Per prevenire infiltrazioni nei lavori, sia pubblici sia privati, dall’agosto del 2012 in Emilia-Romagna è operativo il Girer, un gruppo interforze che sin dai primi mesi di attività, ha riposto la propria attenzione soprattutto sulla provincia di Modena, la più colpita dal sisma e anche quella in cui più forte e tangibile si è dimostrata la presenza delle cosche, in particolare quelle calabresi. Non stupisce dunque che, come ricorda ancora la Dna nell’ultima Relazione (2013), “tra i primi provvedimenti interdittivi deve essere segnalata l’informazione antimafia emessa dal prefetto di Modena nei confronti di una impresa locale di dimensioni rilevanti (circa 500 dipendenti), che si era aggiudicata significativi appalti sia della ricostruzione ‘pubblica’ che di quella ‘privata’”.
Ma il controllo delle forze dell'ordine e delle autorità preposte deve essere supportato anche da una definitiva presa di coscienza e di riconoscimento della presenza mafiosa in regione da parte della cittadinanza.

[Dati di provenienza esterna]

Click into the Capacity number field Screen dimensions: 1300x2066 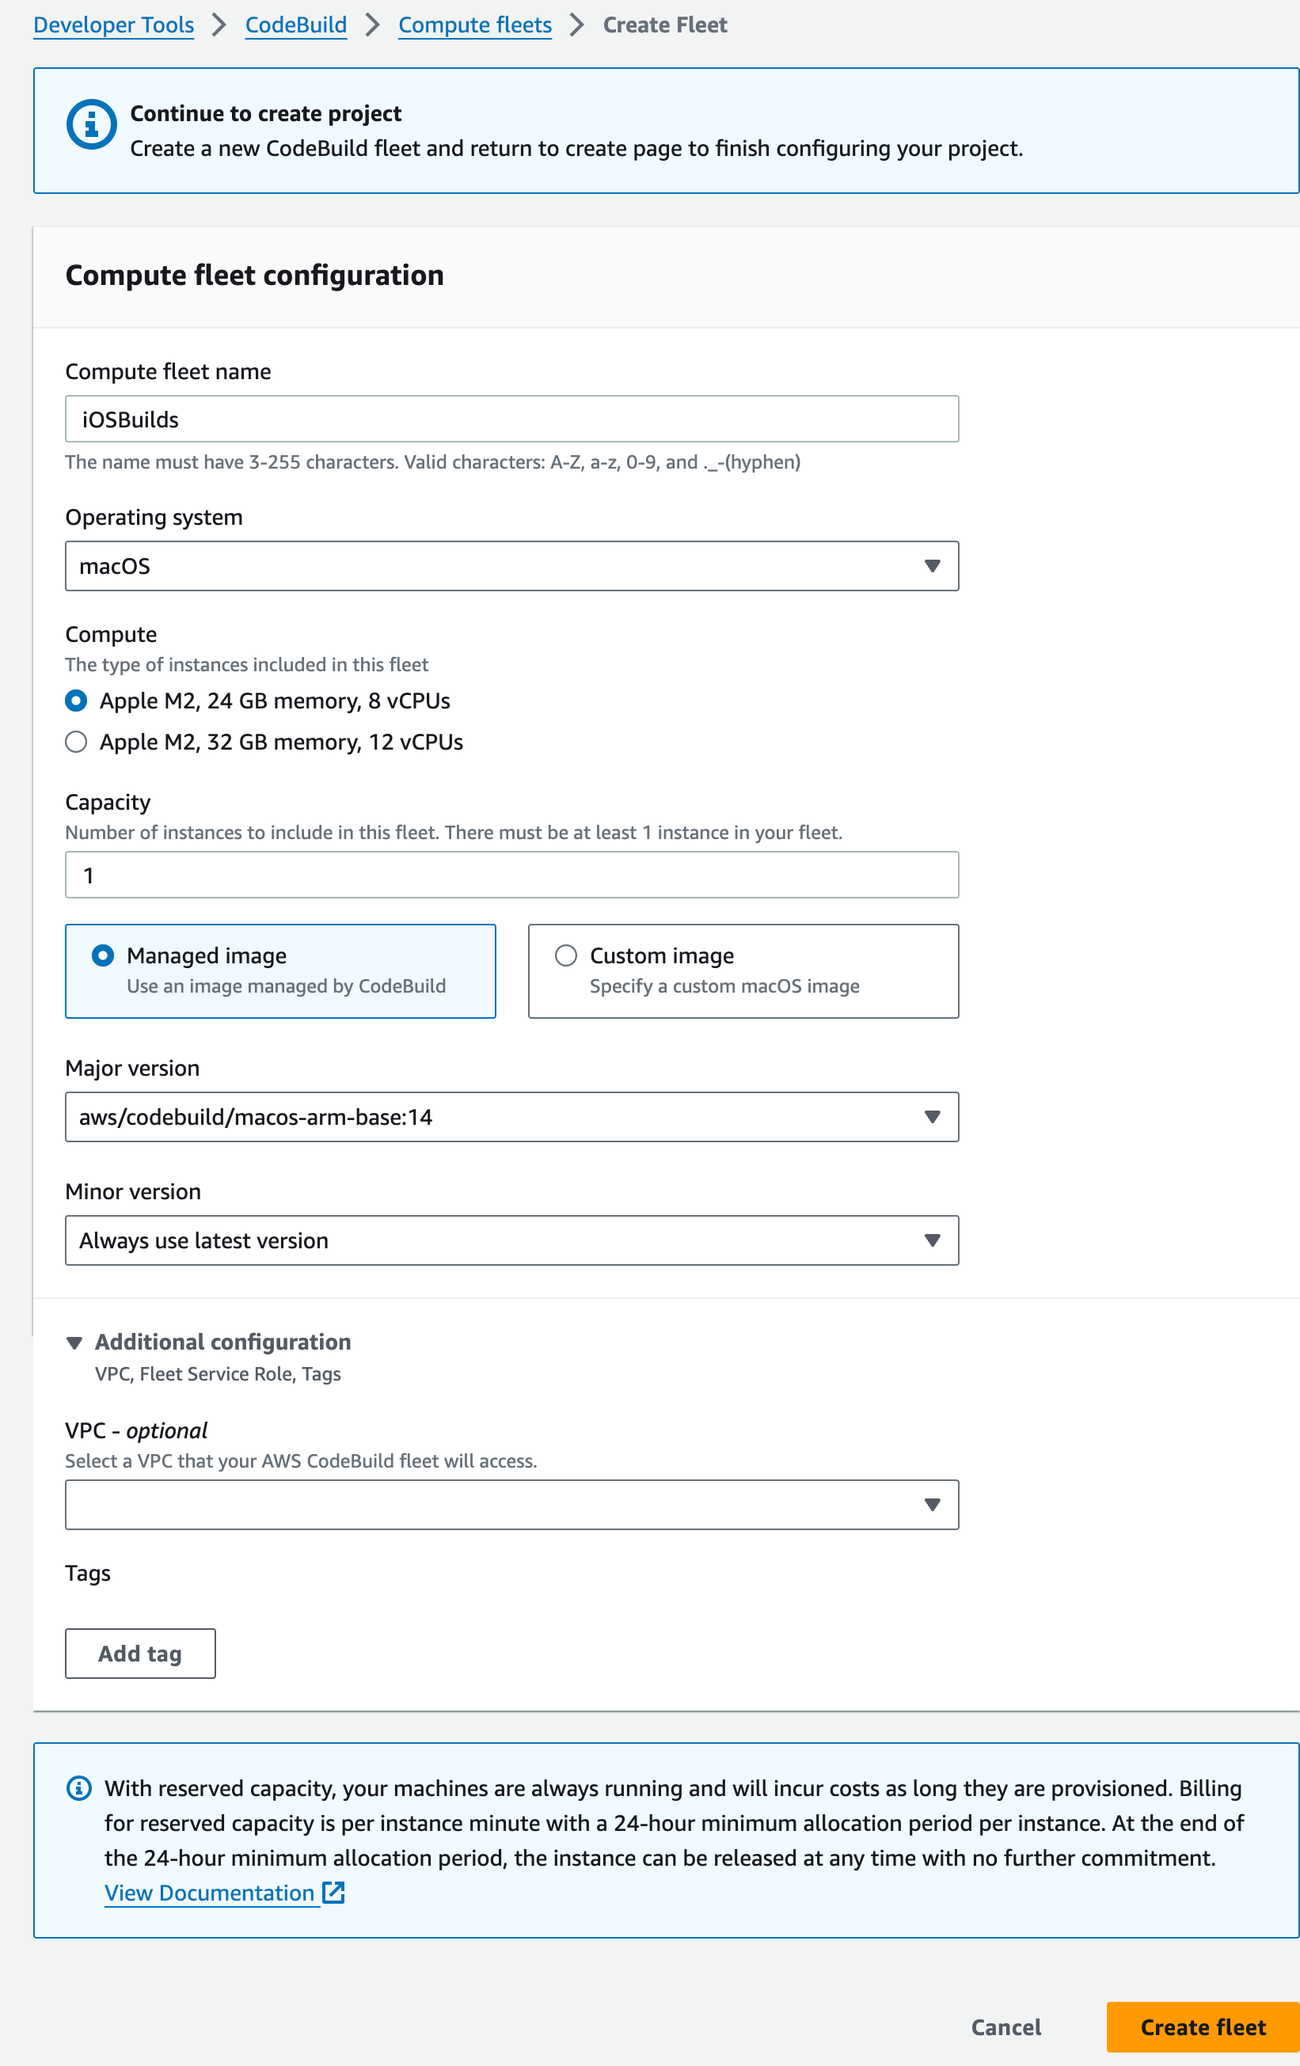click(511, 875)
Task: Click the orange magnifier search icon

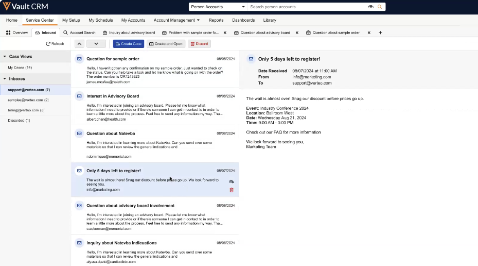Action: tap(380, 7)

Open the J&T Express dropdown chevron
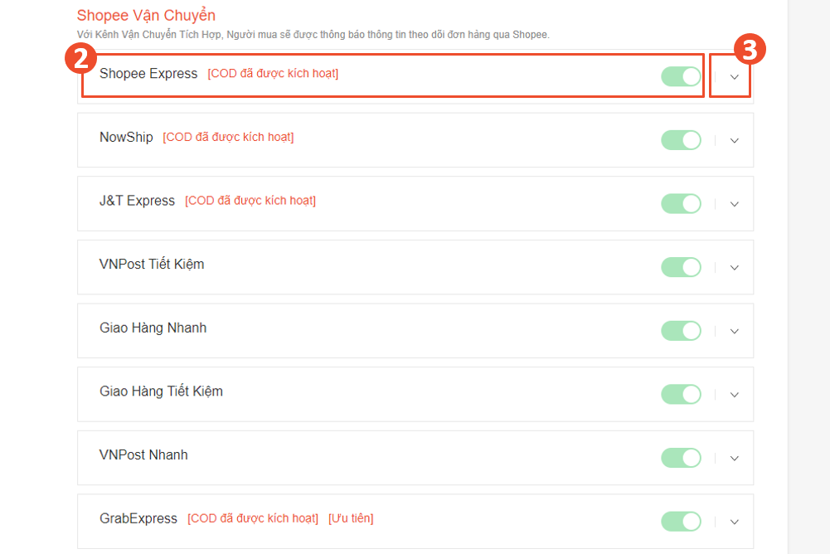(734, 204)
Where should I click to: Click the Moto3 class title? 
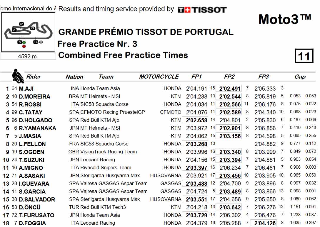[x=285, y=19]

Per questo Legambiente Emilia Romagna ha partecipato ad un bando regionale nell’ambito delle "Politiche per la sicurezza e della polizia locale” con la proposta di un progetto dal titolo "Ecolegalità 2.0."
Il progetto, che vede coinvolti alcuni Istituti superiori di Bologna, Modena, Forlì e Parma, si concluderà a maggio 2015 dopo un percorso di coinvolgimento degli studenti non solo in un’attività di formazione sui temi dell’ecomafia, ma soprattutto nella preparazione di un prodotto educativo/comunicativo realizzato con strumenti in versione 2.0.
“Così facendo – afferma Lidia Castagnoli della segreteria regionale di Legambiente – l’attività di sensibilizzazione dei ragazzi sul fenomeno delle ecomafie e dell’illegalità ambientale, e la promozione di una cultura del territorio come strumento di contrasto alla criminalità, si combinerà con la valorizzazione del loro protagonismo nella progettazione e nella realizzazione di prodotti di comunicazione capaci di essere efficacemente assimilatati dai loro coetanei”.
A conclusione delle attività, il progetto prevede che le scuole coinvolte partecipino ad un concorso per il migliore prodotto educativo sull’ecomafia, premiato nel corso di un evento pubblico a valenza regionale durante il quale sarà presentato e dibattuto anche il Rapporto Ecomafia di Legambiente.